Dalle colline teramane arriva un nuovo tassello nel percorso ancora giovane della spumantistica abruzzese: è quello presentato da Gianluca Galasso, titolare insieme alla famiglia dell’azienda San Lorenzo, che ha avviato un progetto di Metodo Classico ottenuto da vinificazione in bianco di Montepulciano d’Abruzzo. Un’operazione che parte da una riflessione lucida: in assenza di una tradizione consolidata, non ha senso inseguire modelli esterni, ma piuttosto costruire una traiettoria identitaria, anche attraverso scelte non convenzionali.
Il progetto nasce da una fase di sperimentazione ampia, condotta su vitigni autoctoni come Pecorino e Trebbiano, che hanno dato basi tecnicamente valide ma non del tutto convincenti sul piano evolutivo. In particolare, il Pecorino – vitigno oggi centrale nella narrazione regionale – ha mostrato nel tempo derive aromatiche complesse e talvolta invasive che, su uno spumante a lunga sosta sui lieviti, rischiano di diventare un limite più che una risorsa. «Abbiamo provato con altri vitigni, dal Pecorino al Trebbiano: le basi spumante erano anche molto buone, però cercavamo qualcosa che potesse reggere meglio nel tempo e darci una prospettiva più precisa», spiega Galasso.
La svolta arriva con un’intuizione meno scontata: lavorare il Montepulciano in bianco. Non è una novità assoluta, ma resta una scelta minoritaria e, soprattutto, impegnativa. Qui diventa il cuore del progetto. «Avevamo già messo in cantiere un Montepulciano vinificato in bianco e da lì abbiamo deciso di fare una prova vera, con una piccola produzione. Dopo 24 mesi sui lieviti abbiamo assaggiato le bottiglie e il risultato ci ha convinto: è venuto fuori un prodotto molto fine ed elegante, che può essere l’inizio di un percorso», racconta Galasso.

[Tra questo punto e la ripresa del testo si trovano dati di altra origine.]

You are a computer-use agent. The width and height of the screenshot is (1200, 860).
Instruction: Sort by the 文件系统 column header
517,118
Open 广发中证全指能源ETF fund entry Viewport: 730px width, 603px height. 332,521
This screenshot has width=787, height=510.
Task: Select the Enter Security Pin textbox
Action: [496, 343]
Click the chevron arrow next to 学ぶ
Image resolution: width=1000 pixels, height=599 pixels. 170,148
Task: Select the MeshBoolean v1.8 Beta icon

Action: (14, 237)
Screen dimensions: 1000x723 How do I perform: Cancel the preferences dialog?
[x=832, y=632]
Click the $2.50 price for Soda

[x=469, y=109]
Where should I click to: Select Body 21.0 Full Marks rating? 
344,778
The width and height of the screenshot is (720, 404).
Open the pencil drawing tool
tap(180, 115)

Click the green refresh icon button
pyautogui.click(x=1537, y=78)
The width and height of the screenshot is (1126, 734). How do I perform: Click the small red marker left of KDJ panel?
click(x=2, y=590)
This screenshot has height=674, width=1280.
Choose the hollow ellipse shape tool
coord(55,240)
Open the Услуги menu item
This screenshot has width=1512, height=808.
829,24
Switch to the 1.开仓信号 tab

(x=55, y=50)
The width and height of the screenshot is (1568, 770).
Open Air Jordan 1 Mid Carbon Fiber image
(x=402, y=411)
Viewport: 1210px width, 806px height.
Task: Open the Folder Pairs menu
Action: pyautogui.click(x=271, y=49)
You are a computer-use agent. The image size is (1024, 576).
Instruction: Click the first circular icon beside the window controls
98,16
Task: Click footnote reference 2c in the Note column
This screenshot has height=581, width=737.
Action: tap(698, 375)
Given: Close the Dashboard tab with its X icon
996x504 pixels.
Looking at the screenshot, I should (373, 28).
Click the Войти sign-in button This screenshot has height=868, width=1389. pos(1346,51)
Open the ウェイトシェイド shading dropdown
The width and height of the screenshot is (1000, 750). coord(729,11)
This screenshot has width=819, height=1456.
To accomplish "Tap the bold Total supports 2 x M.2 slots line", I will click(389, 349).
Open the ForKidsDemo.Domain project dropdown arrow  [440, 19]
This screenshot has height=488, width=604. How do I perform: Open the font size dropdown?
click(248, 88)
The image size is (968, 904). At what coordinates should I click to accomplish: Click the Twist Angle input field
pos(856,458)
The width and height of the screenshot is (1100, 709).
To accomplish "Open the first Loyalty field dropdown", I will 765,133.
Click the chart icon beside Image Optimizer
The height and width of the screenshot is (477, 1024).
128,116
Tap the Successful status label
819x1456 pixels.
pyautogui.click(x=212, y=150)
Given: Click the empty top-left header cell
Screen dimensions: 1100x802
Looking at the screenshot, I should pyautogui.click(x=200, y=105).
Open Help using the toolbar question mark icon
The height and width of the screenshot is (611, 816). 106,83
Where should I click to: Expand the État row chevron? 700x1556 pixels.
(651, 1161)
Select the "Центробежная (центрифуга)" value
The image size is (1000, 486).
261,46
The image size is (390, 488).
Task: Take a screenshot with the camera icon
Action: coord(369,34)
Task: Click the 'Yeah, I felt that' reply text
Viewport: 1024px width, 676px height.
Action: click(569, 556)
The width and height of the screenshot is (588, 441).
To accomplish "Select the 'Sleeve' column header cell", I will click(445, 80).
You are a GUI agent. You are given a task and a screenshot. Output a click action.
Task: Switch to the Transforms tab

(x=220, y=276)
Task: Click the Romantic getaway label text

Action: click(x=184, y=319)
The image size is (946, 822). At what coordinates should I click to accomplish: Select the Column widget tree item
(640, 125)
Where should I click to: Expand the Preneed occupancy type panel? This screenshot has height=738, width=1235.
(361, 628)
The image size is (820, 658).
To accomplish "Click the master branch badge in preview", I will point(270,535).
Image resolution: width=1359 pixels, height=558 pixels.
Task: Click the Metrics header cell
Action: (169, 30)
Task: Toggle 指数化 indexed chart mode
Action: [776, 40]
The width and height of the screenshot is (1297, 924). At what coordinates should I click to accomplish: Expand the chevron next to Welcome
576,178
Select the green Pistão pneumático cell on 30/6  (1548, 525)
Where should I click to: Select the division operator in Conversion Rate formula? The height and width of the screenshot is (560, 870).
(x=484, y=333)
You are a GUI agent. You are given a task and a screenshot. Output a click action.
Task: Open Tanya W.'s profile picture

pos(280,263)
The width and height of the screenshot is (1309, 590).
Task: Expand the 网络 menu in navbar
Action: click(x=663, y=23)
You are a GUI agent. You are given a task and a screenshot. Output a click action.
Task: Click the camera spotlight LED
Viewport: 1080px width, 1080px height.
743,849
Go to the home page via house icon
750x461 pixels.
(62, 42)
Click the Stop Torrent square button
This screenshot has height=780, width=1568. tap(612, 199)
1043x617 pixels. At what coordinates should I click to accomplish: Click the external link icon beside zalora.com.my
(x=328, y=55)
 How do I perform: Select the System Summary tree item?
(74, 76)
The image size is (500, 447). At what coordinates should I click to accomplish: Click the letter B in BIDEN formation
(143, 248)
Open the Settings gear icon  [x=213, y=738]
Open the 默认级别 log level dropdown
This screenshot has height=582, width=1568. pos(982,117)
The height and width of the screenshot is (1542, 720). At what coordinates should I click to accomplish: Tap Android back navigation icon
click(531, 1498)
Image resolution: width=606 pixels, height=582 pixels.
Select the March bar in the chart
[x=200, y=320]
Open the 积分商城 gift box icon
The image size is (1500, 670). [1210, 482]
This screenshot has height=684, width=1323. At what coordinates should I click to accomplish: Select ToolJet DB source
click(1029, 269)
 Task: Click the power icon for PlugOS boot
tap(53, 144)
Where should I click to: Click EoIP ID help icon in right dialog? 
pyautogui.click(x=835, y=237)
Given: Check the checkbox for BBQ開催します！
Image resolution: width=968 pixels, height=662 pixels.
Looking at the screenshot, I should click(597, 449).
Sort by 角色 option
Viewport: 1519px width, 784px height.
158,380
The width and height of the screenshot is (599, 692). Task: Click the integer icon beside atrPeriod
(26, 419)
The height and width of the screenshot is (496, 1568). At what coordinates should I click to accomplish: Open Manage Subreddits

L’impostazione tecnica è chiara e coerente con un obiettivo di qualità: pressature estremamente soffici, quasi simboliche, per estrarre solo il mosto fiore ed evitare qualsiasi deriva fenolica; utilizzo di una vigna giovane, più generosa, capace di garantire maturazioni tecnologiche equilibrate e un grado alcolico contenuto; affinamento sui lieviti di 24 mesi, che colloca il vino già in una fascia medio-alta; dosaggio extra brut, sostenuto da una struttura buona, ma non pesante.Il risultato è un blanc de noirs dichiarato, pensato non come esercizio stilistico ma come primo passo di un percorso. Non a caso, l’idea iniziale è stata proprio quella di partire da un “bianco”, rinviando eventualmente il rosato a una fase successiva, quando il progetto sarà ancora più definito.
Il nodo, inevitabilmente, è il mercato. Il riferimento al Prosecco è quasi obbligato, ma poco utile: si tratta di un sistema produttivo e commerciale non confrontabile. Andare a competere su quel terreno significherebbe partire già sconfitti. Più sensato, come in questo caso, è cercare una collocazione diversa: Metodo Classico, fascia premium, forte legame territoriale. «L’Abruzzo non ha una tradizione spumantistica forte e confrontarsi con fenomeni come il Prosecco è difficile. Per questo crediamo che l’unica strada sia un Metodo Classico serio, identitario, che si posizioni su una fascia più alta», osserva Galasso. È, probabilmente, l’unica strada credibile per l’Abruzzo. Ma non è una strada semplice. Il Montepulciano, per quanto versatile, non nasce come vitigno da spumante. La gestione dei fenoli richiede precisione assoluta, e il rischio di una certa rusticità, anche solo in filigrana, resta. Inoltre, manca ancora un riconoscimento chiaro, da parte del mercato, di un’identità spumantistica regionale.
Per questo il valore del progetto non va misurato solo sulla riuscita del primo vino – che può anche essere convincente, fine, ben costruito – ma sulla capacità di dare continuità nel tempo. Serviranno più annate, più sboccature, una narrazione coerente e, soprattutto, la costruzione progressiva di uno stile riconoscibile. In questo senso, il Montepulciano vinificato in bianco rappresenta una possibilità interessante: non un’alternativa ai modelli dominanti, ma un tentativo di definirne uno proprio. Non è detto che basti. Ma è, quantomeno, una direzione sensata.